Re: [QUESTION] Package that would filter the "bad gaussian curves" kept by XCMS

Reply #5
Pre-2011, I found a script on the XCMS Google groups forum that was written by Tony Larson. I updated and now use it regularly to filter out peaks that don't meet Gaussian criteria. I run this script immediately after the peak picking in XCMS.

I hope this helps,
Krista

The script is as follows:


Code: [Select]
#original file version from the Google Groups for xcms from Tony Larson
#Krista Longnecker updated this August 2011

#peakShape function to remove non-gaussian peaks from an xcmsSet
#code originally had cor.val = 0.9; 0.5 is too low (not doing enough pruning)
peakShape <- function(object, cor.val=0.9)
{
require(xcms)

files <- object@filepaths
peakmat <- object@peaks
peakmat.new <- matrix(-1,1,ncol(peakmat))
colnames(peakmat.new) <- colnames(peakmat)
for(f in 1:length(files))
        {
        xraw <- xcmsRaw(files[f], profstep=0)
        sub.peakmat <- peakmat[which(peakmat[,"sample"]==f),,drop=F]
        corr <- numeric()
        for (p in 1:nrow(sub.peakmat))
                {
                #extract using rawEIC method +/1 0.01 m/z to give smoother traces
                tempEIC <-
as.integer(rawEIC(xraw,mzrange=c(sub.peakmat[p,"mzmin"]-0.001,sub.peakmat[p,"mzmax"]+0.001))$intensity)
                minrt.scan <- which.min(abs(xraw@scantime-sub.peakmat[p,"rtmin"]))[1]
                maxrt.scan <- which.min(abs(xraw@scantime-sub.peakmat[p,"rtmax"]))[1]
                eics <- tempEIC[minrt.scan:maxrt.scan]
                #set min to 0 and normalise
                eics <- eics-min(eics)
                if(max(eics)>0)
                        {
                        eics <- eics/max(eics)
                        }
                #fit gauss and let failures to fit through as corr=1
                fit <- try(nls(y ~ SSgauss(x, mu, sigma, h), data.frame(x =
1:length(eics), y = eics)),silent=T)
                if(class(fit) == "try-error")
                        {
                        corr[p] <- 1
                        } else
                        {
                        #calculate correlation of eics against gaussian fit
                        if(length(which(!is.na(eics-fitted(fit)))) > 4 &&
length(!is.na(unique(eics)))>4 && length(!is.na(unique(fitted(fit))))>4)
                                {
                                cor <- NULL
                                options(show.error.messages = FALSE)
                                cor <- try(cor.test(eics,fitted(fit),method="pearson",use="complete"))
                                options(show.error.messages = TRUE)
                                if (!is.null(cor))
                                        {
                                        if(cor$p.value <= 0.05) corr[p] <- cor$estimate else corr[p] <- 0
                                        } else corr[p] <- 0
                                } else corr[p] <- 0
                        }
                }
        filt.peakmat <- sub.peakmat[which(corr >= cor.val),]
        peakmat.new <- rbind(peakmat.new, filt.peakmat)
        n.rmpeaks <- nrow(sub.peakmat)-nrow(filt.peakmat)
        cat("Peakshape evaluation: sample ", sampnames(object)[f],"
",n.rmpeaks,"/",nrow(sub.peakmat)," peaks removed","\n")
        if (.Platform$OS.type == "windows") flush.console()
        }

peakmat.new <- peakmat.new[-1,]

object.new <- object
object.new@peaks <- peakmat.new
return(object.new)
}


Re: [QUESTION] Package that would filter the "bad gaussian curves" kept by XCMS

Reply #6
Interesting.
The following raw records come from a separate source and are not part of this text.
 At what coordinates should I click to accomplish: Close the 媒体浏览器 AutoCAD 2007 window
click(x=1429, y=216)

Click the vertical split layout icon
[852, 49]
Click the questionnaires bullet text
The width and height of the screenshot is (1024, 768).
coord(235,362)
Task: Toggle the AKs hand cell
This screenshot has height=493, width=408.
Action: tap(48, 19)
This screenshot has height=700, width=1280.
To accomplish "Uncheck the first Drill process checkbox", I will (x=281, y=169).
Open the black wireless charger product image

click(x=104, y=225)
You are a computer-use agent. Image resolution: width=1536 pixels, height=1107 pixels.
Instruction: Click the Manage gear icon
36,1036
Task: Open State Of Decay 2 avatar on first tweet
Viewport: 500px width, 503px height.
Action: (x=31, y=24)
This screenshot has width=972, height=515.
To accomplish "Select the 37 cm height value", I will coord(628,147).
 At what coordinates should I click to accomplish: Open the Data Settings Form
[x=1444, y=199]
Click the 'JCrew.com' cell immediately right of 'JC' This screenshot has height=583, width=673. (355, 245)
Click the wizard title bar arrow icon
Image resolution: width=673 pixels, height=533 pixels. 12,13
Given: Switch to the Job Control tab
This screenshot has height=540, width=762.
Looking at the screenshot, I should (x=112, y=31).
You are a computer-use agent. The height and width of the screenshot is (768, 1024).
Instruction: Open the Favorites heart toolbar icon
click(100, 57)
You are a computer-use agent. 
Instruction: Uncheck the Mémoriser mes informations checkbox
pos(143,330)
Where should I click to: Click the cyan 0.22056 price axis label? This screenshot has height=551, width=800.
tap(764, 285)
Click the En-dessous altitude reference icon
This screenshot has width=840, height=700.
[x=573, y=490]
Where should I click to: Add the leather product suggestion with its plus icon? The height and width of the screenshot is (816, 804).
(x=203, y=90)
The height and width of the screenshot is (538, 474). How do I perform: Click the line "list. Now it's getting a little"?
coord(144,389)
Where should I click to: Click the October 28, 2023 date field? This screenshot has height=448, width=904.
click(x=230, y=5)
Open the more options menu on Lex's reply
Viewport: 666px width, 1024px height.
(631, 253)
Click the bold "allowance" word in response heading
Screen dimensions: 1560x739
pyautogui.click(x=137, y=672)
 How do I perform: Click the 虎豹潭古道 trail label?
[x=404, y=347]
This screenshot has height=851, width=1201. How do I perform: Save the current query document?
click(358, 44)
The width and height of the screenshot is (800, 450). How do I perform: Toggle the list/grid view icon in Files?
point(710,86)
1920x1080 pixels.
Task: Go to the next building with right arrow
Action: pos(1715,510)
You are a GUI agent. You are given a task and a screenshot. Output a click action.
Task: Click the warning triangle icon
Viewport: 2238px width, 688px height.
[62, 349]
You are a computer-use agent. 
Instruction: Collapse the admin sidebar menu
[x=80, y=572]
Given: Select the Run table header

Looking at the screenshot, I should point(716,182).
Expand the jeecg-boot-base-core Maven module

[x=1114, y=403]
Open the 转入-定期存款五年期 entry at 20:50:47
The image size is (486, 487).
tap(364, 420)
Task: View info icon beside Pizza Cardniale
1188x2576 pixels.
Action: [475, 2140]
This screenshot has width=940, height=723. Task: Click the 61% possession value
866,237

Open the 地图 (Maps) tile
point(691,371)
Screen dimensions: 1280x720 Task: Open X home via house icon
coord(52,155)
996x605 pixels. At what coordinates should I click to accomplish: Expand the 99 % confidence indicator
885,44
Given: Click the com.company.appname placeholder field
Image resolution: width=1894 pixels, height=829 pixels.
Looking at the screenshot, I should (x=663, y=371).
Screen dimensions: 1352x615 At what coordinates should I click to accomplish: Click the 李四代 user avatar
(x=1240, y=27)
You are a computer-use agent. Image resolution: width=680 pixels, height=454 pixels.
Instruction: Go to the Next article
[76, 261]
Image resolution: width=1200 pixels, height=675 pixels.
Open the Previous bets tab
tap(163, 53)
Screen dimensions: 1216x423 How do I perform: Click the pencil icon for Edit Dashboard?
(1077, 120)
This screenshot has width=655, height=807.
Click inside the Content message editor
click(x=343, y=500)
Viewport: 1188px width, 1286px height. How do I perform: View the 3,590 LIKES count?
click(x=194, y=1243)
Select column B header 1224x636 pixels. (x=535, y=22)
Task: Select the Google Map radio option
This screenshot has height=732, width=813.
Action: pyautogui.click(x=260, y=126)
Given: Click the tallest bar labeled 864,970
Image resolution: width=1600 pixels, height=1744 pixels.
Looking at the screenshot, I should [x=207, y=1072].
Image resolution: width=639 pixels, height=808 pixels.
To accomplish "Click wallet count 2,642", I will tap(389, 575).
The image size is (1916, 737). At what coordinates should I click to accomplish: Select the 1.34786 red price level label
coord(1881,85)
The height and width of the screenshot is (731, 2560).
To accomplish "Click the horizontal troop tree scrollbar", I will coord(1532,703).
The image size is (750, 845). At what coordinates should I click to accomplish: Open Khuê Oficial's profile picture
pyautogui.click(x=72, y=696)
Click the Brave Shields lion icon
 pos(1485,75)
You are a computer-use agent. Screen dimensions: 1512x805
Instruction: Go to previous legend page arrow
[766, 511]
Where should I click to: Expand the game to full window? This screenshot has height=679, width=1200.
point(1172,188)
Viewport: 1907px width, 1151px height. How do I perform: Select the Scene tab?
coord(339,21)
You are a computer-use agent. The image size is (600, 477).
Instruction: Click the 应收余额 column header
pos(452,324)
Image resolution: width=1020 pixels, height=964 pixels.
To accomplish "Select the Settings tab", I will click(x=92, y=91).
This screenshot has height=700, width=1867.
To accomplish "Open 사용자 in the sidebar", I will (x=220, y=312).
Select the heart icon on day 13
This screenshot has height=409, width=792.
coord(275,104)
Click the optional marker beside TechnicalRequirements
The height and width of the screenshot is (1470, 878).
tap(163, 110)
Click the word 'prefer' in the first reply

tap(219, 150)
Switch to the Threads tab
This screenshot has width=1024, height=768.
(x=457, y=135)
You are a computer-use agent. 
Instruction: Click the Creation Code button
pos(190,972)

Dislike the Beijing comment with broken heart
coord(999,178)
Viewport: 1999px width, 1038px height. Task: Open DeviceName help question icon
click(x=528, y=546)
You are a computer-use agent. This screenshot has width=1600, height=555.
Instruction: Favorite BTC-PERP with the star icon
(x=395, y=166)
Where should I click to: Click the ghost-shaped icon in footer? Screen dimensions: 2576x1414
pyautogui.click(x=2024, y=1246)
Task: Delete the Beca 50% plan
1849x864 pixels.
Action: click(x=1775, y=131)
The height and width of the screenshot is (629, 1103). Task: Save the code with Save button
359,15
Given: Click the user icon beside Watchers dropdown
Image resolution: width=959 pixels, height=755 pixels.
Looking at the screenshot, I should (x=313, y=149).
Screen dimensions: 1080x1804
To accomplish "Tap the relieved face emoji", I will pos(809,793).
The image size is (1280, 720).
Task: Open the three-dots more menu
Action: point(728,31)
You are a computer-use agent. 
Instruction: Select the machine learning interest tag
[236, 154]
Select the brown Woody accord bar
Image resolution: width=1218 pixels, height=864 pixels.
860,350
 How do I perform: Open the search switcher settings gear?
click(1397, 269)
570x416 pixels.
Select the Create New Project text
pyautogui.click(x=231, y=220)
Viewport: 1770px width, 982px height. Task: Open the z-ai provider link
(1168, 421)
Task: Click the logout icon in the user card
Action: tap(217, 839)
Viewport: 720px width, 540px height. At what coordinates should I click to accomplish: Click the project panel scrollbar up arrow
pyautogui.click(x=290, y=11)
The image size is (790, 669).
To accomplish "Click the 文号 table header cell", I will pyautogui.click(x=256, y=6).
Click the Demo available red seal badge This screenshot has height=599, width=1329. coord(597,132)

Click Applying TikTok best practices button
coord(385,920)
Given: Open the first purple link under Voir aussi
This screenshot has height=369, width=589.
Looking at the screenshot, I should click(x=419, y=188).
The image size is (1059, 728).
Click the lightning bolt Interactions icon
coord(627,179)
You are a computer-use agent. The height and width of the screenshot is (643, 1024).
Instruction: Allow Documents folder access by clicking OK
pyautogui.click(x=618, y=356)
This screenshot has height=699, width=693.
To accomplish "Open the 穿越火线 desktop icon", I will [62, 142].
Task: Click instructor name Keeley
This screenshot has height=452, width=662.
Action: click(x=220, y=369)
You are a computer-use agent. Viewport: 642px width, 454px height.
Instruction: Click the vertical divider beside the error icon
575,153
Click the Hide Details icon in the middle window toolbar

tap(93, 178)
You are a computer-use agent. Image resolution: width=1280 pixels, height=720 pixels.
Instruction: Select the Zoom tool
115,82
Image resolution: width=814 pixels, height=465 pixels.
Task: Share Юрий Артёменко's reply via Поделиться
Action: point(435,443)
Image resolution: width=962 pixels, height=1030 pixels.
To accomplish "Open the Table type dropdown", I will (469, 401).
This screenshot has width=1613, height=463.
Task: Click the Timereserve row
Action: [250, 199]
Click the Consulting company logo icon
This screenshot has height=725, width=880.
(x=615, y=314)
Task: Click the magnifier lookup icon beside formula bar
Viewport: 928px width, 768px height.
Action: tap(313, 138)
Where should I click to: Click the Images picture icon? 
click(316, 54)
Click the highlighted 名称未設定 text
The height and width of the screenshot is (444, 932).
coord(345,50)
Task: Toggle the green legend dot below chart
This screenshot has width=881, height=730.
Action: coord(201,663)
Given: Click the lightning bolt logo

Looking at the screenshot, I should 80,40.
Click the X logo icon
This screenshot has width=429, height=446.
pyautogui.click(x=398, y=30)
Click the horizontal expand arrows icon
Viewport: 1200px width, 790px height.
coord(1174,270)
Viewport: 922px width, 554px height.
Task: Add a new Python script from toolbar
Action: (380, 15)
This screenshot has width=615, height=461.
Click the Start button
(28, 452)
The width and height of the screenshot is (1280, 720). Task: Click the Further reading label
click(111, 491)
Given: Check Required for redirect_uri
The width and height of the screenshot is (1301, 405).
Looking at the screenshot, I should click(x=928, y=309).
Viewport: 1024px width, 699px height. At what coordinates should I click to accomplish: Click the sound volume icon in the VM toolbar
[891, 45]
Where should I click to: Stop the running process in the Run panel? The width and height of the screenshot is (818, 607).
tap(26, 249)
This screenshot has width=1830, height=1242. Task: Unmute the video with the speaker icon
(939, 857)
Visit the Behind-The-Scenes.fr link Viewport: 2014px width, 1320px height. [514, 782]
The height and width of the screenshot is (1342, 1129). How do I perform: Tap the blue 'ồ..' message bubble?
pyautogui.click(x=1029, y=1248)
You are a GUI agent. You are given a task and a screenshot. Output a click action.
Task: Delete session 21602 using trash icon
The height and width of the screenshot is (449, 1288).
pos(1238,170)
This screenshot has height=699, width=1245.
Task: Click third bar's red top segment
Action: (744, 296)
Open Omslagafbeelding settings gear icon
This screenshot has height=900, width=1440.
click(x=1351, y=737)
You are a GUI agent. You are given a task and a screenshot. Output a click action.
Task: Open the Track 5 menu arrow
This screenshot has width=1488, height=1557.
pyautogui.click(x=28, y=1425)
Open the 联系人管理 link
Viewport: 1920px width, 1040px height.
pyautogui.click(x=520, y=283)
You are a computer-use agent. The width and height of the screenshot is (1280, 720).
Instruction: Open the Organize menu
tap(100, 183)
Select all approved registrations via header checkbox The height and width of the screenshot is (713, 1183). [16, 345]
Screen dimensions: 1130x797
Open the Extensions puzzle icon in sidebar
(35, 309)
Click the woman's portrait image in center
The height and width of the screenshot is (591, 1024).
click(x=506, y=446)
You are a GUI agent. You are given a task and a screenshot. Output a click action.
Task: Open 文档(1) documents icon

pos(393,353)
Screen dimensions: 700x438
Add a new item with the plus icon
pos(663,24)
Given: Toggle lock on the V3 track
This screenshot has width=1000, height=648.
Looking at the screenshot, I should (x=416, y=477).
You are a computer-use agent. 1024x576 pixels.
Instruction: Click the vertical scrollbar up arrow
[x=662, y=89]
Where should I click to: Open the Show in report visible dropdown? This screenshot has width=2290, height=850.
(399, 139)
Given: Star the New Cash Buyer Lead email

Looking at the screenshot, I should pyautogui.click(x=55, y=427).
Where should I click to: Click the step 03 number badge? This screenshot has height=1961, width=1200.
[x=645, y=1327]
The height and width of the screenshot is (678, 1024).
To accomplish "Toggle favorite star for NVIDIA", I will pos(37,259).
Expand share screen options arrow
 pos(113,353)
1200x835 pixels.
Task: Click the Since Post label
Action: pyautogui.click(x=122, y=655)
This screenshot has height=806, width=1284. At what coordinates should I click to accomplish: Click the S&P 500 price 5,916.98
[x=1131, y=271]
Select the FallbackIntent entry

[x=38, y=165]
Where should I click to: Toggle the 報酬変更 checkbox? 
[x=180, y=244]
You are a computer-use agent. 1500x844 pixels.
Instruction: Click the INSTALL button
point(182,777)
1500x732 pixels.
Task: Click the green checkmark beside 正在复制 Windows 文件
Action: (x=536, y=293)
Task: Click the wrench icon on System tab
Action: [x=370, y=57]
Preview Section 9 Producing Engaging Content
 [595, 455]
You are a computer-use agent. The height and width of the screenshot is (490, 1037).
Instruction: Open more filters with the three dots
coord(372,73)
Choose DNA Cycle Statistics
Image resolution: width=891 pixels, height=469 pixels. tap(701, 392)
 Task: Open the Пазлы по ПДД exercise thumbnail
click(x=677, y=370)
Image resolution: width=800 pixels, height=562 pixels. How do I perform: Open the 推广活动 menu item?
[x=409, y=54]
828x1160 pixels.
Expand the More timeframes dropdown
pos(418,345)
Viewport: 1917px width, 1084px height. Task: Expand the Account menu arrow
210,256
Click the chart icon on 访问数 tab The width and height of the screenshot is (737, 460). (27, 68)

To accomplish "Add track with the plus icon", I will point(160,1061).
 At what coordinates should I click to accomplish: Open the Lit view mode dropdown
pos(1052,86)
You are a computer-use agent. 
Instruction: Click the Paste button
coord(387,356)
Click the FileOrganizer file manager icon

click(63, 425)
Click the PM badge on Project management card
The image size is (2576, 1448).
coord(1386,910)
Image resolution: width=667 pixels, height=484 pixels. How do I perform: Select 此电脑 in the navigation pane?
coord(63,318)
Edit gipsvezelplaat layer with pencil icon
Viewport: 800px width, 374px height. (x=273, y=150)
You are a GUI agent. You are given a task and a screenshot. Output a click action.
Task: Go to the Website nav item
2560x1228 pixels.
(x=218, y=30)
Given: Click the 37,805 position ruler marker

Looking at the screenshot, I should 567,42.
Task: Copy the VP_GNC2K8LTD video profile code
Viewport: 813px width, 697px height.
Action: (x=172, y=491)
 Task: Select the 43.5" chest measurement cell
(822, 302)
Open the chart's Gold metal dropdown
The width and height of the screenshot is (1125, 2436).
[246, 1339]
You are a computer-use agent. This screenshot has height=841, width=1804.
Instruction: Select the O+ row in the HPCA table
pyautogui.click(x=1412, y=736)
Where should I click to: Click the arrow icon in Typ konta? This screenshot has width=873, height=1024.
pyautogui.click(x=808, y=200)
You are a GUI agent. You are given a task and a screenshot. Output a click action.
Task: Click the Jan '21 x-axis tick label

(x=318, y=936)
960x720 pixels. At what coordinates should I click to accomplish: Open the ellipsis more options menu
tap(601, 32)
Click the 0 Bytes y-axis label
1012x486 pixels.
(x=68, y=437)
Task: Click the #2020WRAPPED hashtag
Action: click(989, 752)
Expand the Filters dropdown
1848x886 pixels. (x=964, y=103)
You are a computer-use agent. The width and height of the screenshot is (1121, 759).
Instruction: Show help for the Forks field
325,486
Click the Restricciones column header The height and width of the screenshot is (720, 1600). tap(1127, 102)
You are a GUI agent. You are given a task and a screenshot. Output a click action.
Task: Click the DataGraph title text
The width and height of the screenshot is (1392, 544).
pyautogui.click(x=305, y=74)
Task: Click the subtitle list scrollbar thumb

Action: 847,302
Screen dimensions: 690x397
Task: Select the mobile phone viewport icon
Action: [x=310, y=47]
But centwave already output "egauss" (RMSE of Gaussian fit). Couldn't you just filter by that? As far as I can read in the code it is basically doing the same. Just using correlation instead of RMSE.
Blog: stanstrup.github.io

 

Re: [QUESTION] Package that would filter the "bad gaussian curves" kept by XCMS

Reply #7
I do set fitgauss to TRUE when I do the centwave step. However, I was finding that I still had peaks that were not as high quality as I hoped. The peakShape code allows me to be stricter in requiring peaks to meet a Gaussian fit. The code also has the benefit that I can set how strict I want to be by setting the correlation value higher or lower.